Complete step-by-step answer:
The given points are:-
P (-2, 3), B (1, 2), C (4, 1)
Now we know that:-
The length of the line having A\[\left( {{x_1},{y_1}} \right)\] and Q\[\left( {{x_2},{y_2}} \right)\] as end points is given by:-
\[AQ = \sqrt {{{\left( {{x_2} - {x_1}} \right)}^2} + {{\left( {{y_2} - {y_1}} \right)}^2}} \]
Applying this formula for points P and B we get:-
\[PB = \sqrt {{{\left( {1 - ( - 2} \right)}^2} + {{\left( {2 - 3} \right)}^2}} \]
Simplifying it we get:-
\[PB = \sqrt {{{\left( 3 \right)}^2} + {{\left( { - 1} \right)}^2}} \]

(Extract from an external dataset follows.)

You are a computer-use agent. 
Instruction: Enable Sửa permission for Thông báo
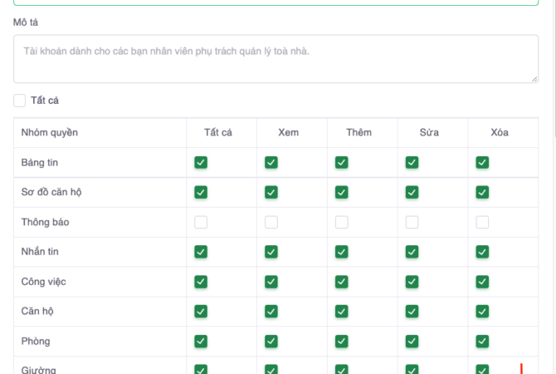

\[ \Rightarrow PB = \sqrt {9 + 1} \]
Solving it further we get:-
\[PB = \sqrt {10} \]……………………… (1)
Now we will calculate the length of BC:-
Now we know that:-
The length of the line having A\[\left( {{x_1},{y_1}} \right)\] and Q\[\left( {{x_2},{y_2}} \right)\] as end points is given by:-
\[AQ = \sqrt {{{\left( {{x_2} - {x_1}} \right)}^2} + {{\left( {{y_2} - {y_1}} \right)}^2}} \]
Applying this formula for points B and C we get:-
\[BC = \sqrt {{{\left( {4 - 1} \right)}^2} + {{\left( {1 - 2} \right)}^2}} \]
Simplifying it we get:-
\[BC = \sqrt {{{\left( 3 \right)}^2} + {{\left( { - 1} \right)}^2}} \]
\[ \Rightarrow BC = \sqrt {9 + 1} \]
Solving it further we get:-
\[BC = \sqrt {10} \]……………………… (2)
Now we will calculate the length of PC:-
Now we know that:-
The length of the line having A\[\left( {{x_1},{y_1}} \right)\] and Q\[\left( {{x_2},{y_2}} \right)\] as end points is given by:-
\[AQ = \sqrt {{{\left( {{x_2} - {x_1}} \right)}^2} + {{\left( {{y_2} - {y_1}} \right)}^2}} \]
Applying this formula for points P and C we get:-
\[PC = \sqrt {{{\left( {4 - \left( { - 2} \right)} \right)}^2} + {{\left( {1 - 3} \right)}^2}} \]
Simplifying it we get:-
\[PC = \sqrt {{{\left( 6 \right)}^2} + {{\left( { - 2} \right)}^2}} \]
\[ \Rightarrow PC = \sqrt {36 + 4} \]
\[ \Rightarrow PC = \sqrt {40} \]
Solving it further we get:-
\[PC = 2\sqrt {10} \]……………………… (3)
Now we know that for the points to be collinear \[PB + BC = PC\] should be true.
Let us first consider LHS:-
\[LHS = PB + BC\]
Putting values from equation 1 and 2 we get:-
\[LHS = \sqrt {10} + \sqrt {10} \]
\[ \Rightarrow LHS = 2\sqrt {10} \]
Now let us consider RHS:-
\[RHS = PC\]
Putting value from equation 3 we get:-
\[RHS = 2\sqrt {10} \]
Hence, \[LHS = RHS\]
Therefore, \[PB + BC = PC\]

Therefore, the given points are collinear.

Note: Students should note that if two lines AB and BC are collinear then they can be expressed as:-
\[AB = \lambda BC\] and the points A, B, C would be collinear.
Also, if the points A, B and C are collinear, then the area of the triangle formed by these points would be equal to zero.